**UIT TE VOEREN TAKEN**
1. Druk de tekst over het schilderij volledig en letterlijk af.
2. Zet alleen de regels van de items om in een Markdown-tabel met de kolommen Nr en Regel, van de regel met "Task: Click the chart" tot en met de regel met "pyautogui.click(x=273, y=192)". Laat lege regels en de afbeeldingen weg.

**AANGELEVERDE TEKST**
——————————

We lopen naar het schilderij toe [de blik van de fotograaf alweer gepijnigd door de reflectie van het lamplicht op het beschilderde doek].

.

.

De volgende indruk is die van een ontblote Indiaan, slechts gekleed in zijn rijbroek; dan zien we, na enige inspectie, dat hij een kiel met halflange mouwen draagt – opnieuw een aanwijzing dat het koud moet zijn. In de verte zien we nu echter ook een soort ‘richel’; de schilder hield het vaag en laat ons in het duister inzake wat die Indiaan en wat wij dus ‘zien’.

Zou het een verdedigingswal kunnen zijn, van een vijandig kamp, het kamp van moedige krijgers van een andere stam die daar de nacht doorbrengen? Zijn het Bizons die daar in de verte liggen te slapen en die, net als het paard, hun hete adem de koude nacht in stuwen, waarin het metamorfoseert tot waterdamp?

——————————

**AANGELEVERDE GEGEVENS**
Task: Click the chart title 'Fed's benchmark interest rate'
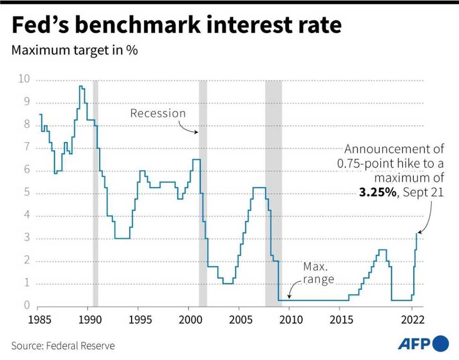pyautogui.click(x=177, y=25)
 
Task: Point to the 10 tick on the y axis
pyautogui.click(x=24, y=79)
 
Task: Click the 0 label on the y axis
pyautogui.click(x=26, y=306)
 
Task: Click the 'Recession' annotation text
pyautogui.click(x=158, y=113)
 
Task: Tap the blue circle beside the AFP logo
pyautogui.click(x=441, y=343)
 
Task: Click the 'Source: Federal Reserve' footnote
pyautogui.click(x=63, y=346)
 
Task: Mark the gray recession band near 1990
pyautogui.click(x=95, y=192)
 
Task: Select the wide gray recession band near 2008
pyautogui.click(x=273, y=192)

——————————

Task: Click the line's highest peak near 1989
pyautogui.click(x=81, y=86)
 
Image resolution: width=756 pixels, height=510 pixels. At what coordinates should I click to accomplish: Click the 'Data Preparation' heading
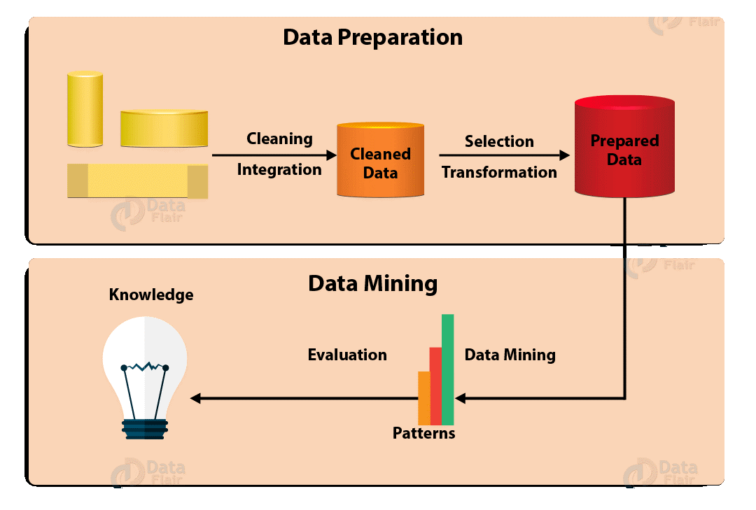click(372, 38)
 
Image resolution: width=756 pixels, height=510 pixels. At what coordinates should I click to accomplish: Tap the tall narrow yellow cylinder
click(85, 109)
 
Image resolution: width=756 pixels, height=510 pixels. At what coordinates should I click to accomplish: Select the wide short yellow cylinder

——————————

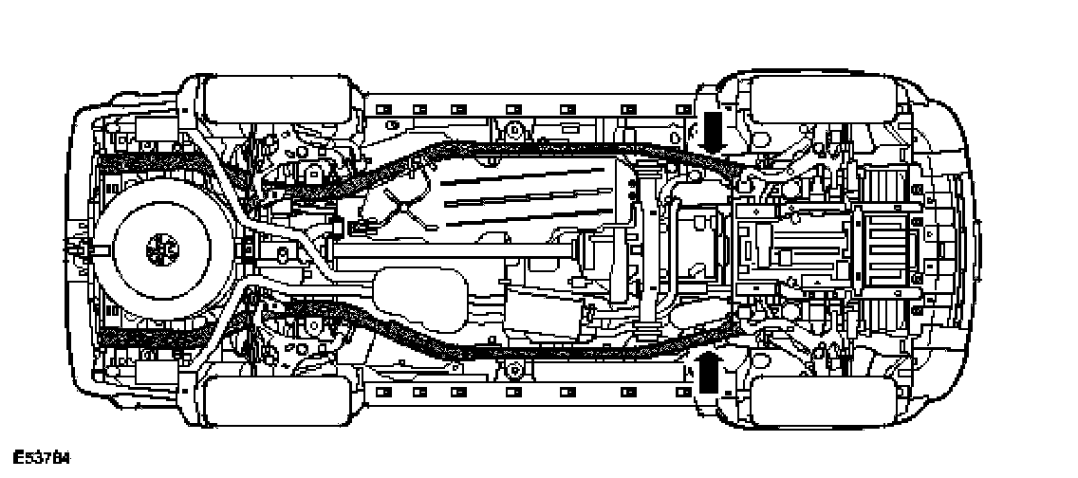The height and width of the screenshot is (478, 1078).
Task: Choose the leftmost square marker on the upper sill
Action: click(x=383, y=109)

——————————

**ANTWOORDEN PER TAAK**
1.
We lopen naar het schilderij toe [de blik van de fotograaf alweer gepijnigd door de reflectie van het lamplicht op het beschilderde doek].

.

.

De volgende indruk is die van een ontblote Indiaan, slechts gekleed in zijn rijbroek; dan zien we, na enige inspectie, dat hij een kiel met halflange mouwen draagt – opnieuw een aanwijzing dat het koud moet zijn. In de verte zien we nu echter ook een soort ‘richel’; de schilder hield het vaag en laat ons in het duister inzake wat die Indiaan en wat wij dus ‘zien’.

Zou het een verdedigingswal kunnen zijn, van een vijandig kamp, het kamp van moedige krijgers van een andere stam die daar de nacht doorbrengen? Zijn het Bizons die daar in de verte liggen te slapen en die, net als het paard, hun hete adem de koude nacht in stuwen, waarin het metamorfoseert tot waterdamp?

2.
| Nr | Regel |
|---|---|
| 1 | Task: Click the chart title 'Fed's benchmark interest rate' |
| 2 | pyautogui.click(x=177, y=25) |
| 3 | Task: Point to the 10 tick on the y axis |
| 4 | pyautogui.click(x=24, y=79) |
| 5 | Task: Click the 0 label on the y axis |
| 6 | pyautogui.click(x=26, y=306) |
| 7 | Task: Click the 'Recession' annotation text |
| 8 | pyautogui.click(x=158, y=113) |
| 9 | Task: Tap the blue circle beside the AFP logo |
| 10 | pyautogui.click(x=441, y=343) |
| 11 | Task: Click the 'Source: Federal Reserve' footnote |
| 12 | pyautogui.click(x=63, y=346) |
| 13 | Task: Mark the gray recession band near 1990 |
| 14 | pyautogui.click(x=95, y=192) |
| 15 | Task: Select the wide gray recession band near 2008 |
| 16 | pyautogui.click(x=273, y=192) |